Stored data entries:
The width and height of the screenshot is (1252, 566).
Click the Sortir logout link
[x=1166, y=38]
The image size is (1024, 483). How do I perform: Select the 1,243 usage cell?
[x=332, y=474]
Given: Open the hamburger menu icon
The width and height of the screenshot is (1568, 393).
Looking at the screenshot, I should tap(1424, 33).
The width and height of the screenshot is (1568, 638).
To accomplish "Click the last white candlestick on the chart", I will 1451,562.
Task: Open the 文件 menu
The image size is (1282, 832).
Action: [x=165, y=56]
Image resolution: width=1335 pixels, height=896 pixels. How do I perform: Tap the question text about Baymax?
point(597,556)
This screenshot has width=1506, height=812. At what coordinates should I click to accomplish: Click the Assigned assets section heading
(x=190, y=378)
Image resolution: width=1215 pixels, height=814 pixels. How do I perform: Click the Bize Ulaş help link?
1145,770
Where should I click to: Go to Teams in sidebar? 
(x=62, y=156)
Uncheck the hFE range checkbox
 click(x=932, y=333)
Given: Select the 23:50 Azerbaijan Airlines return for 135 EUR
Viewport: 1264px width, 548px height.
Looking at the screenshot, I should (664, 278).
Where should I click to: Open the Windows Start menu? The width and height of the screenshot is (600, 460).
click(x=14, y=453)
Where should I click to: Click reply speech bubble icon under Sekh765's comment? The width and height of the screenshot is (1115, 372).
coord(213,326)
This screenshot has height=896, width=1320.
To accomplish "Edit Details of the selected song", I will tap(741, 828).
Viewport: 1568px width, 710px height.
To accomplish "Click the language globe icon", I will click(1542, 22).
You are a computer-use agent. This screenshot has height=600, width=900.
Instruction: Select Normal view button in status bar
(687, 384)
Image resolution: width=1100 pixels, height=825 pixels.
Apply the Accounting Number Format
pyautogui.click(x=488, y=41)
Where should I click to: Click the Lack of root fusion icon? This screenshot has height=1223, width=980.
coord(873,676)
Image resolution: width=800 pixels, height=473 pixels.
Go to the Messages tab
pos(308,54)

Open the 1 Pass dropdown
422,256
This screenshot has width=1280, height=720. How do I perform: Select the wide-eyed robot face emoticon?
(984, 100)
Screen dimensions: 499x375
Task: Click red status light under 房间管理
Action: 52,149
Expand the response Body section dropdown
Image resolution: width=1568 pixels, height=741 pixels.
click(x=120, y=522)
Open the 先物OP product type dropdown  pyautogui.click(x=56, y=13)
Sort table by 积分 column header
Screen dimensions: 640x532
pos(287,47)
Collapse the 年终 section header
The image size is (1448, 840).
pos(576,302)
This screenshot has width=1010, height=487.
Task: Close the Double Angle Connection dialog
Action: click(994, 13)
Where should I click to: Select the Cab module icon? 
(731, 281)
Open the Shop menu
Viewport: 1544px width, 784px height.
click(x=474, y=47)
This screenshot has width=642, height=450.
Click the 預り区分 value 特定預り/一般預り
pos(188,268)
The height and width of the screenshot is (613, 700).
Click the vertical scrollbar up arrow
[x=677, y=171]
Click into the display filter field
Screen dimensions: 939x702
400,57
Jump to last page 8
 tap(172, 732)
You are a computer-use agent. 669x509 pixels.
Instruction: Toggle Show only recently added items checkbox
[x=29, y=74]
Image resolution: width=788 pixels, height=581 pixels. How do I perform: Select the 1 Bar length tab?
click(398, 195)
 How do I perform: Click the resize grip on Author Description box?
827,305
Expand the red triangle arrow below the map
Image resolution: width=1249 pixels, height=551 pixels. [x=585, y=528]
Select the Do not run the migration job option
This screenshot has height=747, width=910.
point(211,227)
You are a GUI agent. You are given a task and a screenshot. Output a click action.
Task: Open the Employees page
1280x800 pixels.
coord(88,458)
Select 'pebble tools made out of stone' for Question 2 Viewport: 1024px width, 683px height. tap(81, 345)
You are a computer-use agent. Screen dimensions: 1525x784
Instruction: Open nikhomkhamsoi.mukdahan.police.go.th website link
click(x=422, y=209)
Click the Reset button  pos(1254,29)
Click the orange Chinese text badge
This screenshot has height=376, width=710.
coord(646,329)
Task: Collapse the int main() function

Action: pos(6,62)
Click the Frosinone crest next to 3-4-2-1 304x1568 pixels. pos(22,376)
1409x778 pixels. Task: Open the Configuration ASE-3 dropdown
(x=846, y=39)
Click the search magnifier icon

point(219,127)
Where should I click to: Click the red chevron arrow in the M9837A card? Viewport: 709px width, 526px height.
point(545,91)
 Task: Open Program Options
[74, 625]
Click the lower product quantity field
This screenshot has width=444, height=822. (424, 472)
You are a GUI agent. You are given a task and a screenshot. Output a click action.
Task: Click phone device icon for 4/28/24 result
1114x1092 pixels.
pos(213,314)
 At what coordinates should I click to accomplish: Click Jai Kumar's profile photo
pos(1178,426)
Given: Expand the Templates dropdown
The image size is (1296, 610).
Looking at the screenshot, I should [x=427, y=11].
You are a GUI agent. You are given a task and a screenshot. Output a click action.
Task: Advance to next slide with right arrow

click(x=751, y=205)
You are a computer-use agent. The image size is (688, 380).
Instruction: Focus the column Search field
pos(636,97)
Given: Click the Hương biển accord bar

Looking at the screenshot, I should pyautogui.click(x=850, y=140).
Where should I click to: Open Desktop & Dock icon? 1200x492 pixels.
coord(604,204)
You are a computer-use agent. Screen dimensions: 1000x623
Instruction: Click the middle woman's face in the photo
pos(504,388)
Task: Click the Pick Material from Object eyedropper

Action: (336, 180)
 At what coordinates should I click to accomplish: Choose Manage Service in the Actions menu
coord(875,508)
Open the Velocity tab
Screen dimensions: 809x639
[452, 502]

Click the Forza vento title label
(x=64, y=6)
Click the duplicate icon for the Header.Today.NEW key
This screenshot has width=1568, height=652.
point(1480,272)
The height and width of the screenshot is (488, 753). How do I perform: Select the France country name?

[BRIEF]: Wherever the word "will" turns up in the records, copy out the line it is on.

[WRITTEN REPLY]:
To accomplish "Click the last white candlestick on the chart", I will 1451,562.
To accomplish "Edit Details of the selected song", I will tap(741, 828).
To accomplish "Click the language globe icon", I will click(1542, 22).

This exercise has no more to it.